## Document segment
┄┄┄┄┄┄
# BIAB mashing, water to grain ratio?



## seehuusen (23/4/14)

Hey guys,

I read through this tutorial: http://aussiehomebrewer.com/topic/55617-step-by-step-biab-lcba-clone/
In it, the OP uses about 4KG of grain, steeped 14L of water, plus 4L for the sparge. At the end he adjusts the OG to his desired OG by adding a bit of water.

I'm new to BIAB, and wanted to ask if the amount of litres used to mash matters? and if so in what way it matters?
Is there a sweet spot, did I read somewhere of about 3L of water per Kg of grain?

Thanks in advance,
Martin


----------



## HBHB (23/4/14)

Keep it simple. that's the whole point of BIAB. The technique was developed to provide a simple way to mash at full volume as needed.

If however, your vessel can't take the whole volume of water needed plus the grains, ie 40L Vessel, 5kg grains and 39L of water needed, then add in somewhere around 3L of water per kg of grain and after the mash stage, simply top up to full pre-boil volume as calculated by your brewing software.

Assume 1L of water loss to the grains after draining.

Once you've boiled and chilled, then it's simply a case of adjust your volume to meet your required gravity if you're slightly under the volume.

Hope this makes sense.

That said, if you took 100 BIAB brewers, they'll come up with about 80 different ways to achieve the same end result. None are necessarily wrong.


----------



## seehuusen (23/4/14)

thank you very much for the explanation, makes perfect sense :icon_cheers:


----------



## seamad (23/4/14)

Water to grain ratios really apply to traditional mashing techniques. The easiest way to do BIAB is full volume mashing, ie , no sparging.
Get yourself Brewmate or some other software and go from there.
┄┄┄┄┄┄
## Provided material
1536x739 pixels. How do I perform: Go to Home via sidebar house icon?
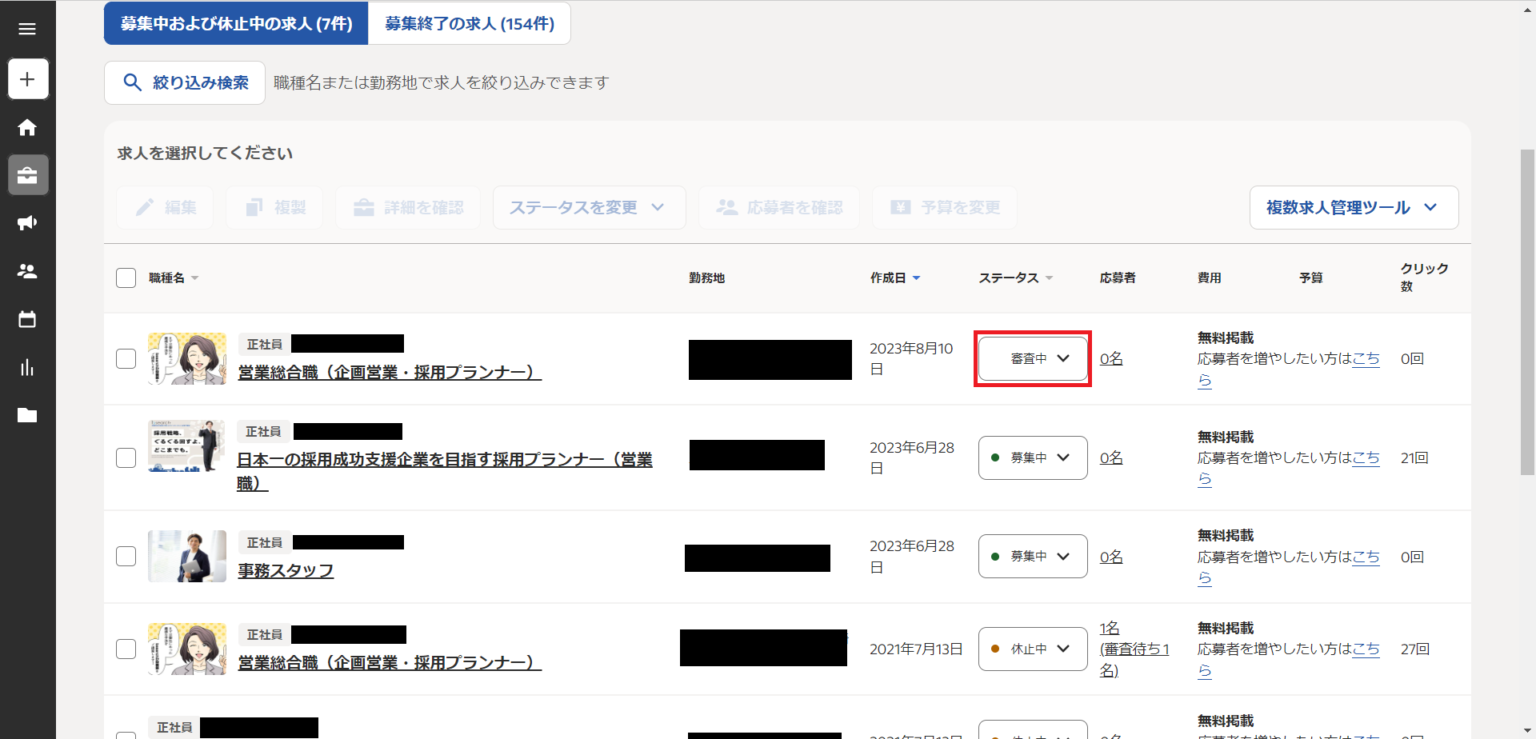click(x=28, y=127)
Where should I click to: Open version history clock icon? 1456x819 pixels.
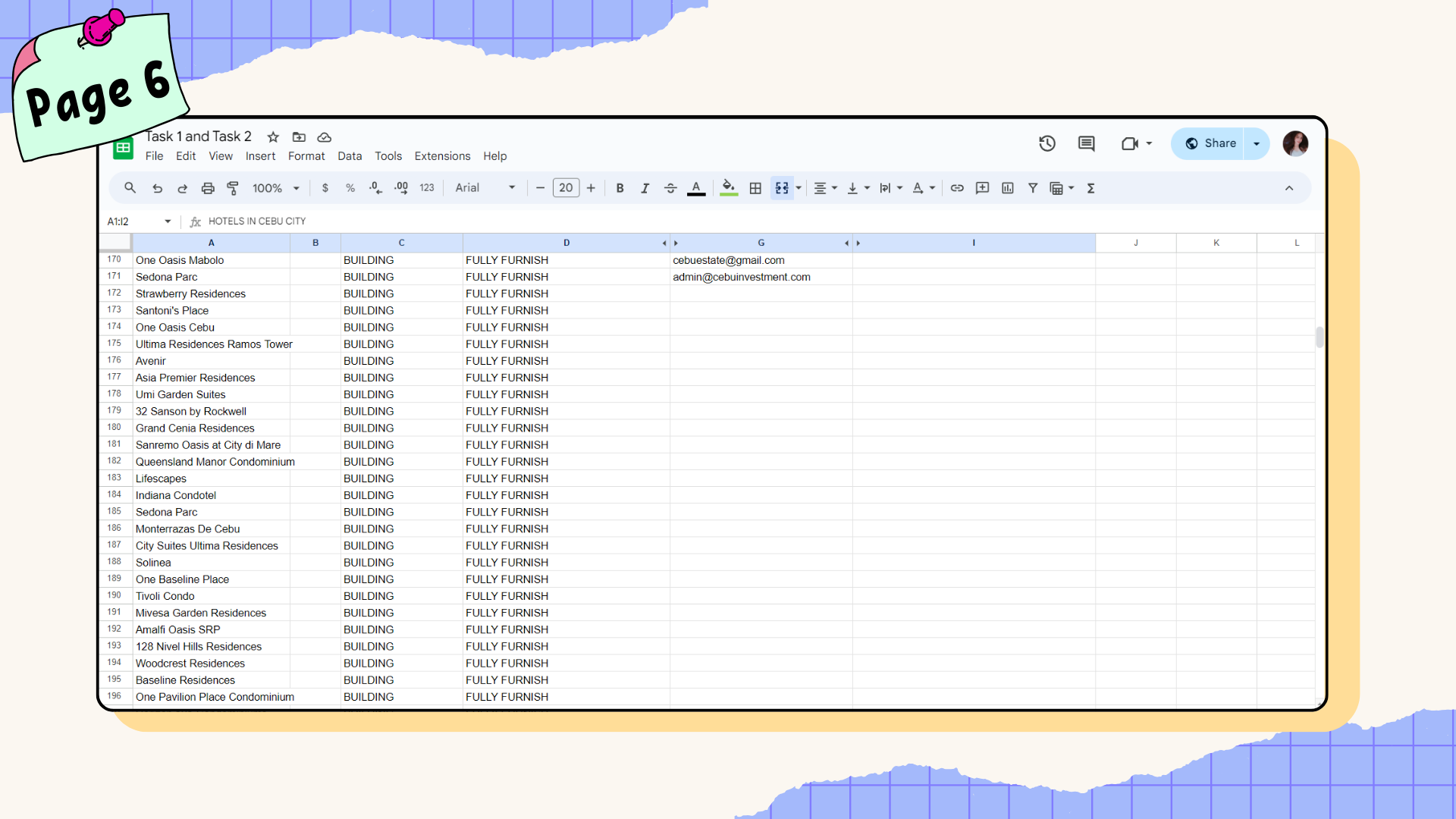pyautogui.click(x=1047, y=143)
┄┄┄┄┄┄
## Problems to work on
1. Copy the forum thread on BIAB mashing word for word, beginning at the words "## HBHB (23/4/14)" and stopping after "volume as needed.".
2. Write what follows in the forum thread on BIAB water-to-grain ratios, starting right after the last sentence shown.

## Answer list
1.
## HBHB (23/4/14)

Keep it simple. that's the whole point of BIAB. The technique was developed to provide a simple way to mash at full volume as needed.

2.
If you are looking at producing a "normal " batch size of @ 20L then you will need a 40 L pot. I started out with a Big W 19L pot ( as many have ) and just produced a 12L ish or so batch. With some mucking @ with sparging you can produce full batchs from a 19L pot, google NickJD $20 method on this website.
There is also another calcuator on the BIAB forum which is very easy to use.
cheers
sean


----------



## carpedaym (23/4/14)

HBHB said:


> Assume 1L of water loss to the grains after draining.


I believe HBHB means 1L of water loss *per kg of grain*.


----------



## seehuusen (23/4/14)

seamad said:


> ...Get yourself Brewmate or some other software and go from there...There is also another calcuator on the BIAB forum which is very easy to use...


Thanks Sean, I had BrewMate already, but signed up to the BIAB site, will have a read of some of their articles/ threads 

This was also a question of what is more efficient?
e.g. is it better to mash with less water, at say 3L/1kg or full amount required for fermenter plus what is lost during the boil?

Cheers
Martin


----------



## HBHB (23/4/14)

carpedaym said:


> I believe HBHB means 1L of water loss *per kg of grain*.


Oops....correct.


----------



## mxd (23/4/14)

seehuusen said:


> Thanks Sean, I had BrewMate already, but signed up to the BIAB site, will have a read of some of their articles/ threads
> 
> This was also a question of what is more efficient?
> e.g. is it better to mash with less water, at say 3L/1kg or full amount required for fermenter plus what is lost during the boil?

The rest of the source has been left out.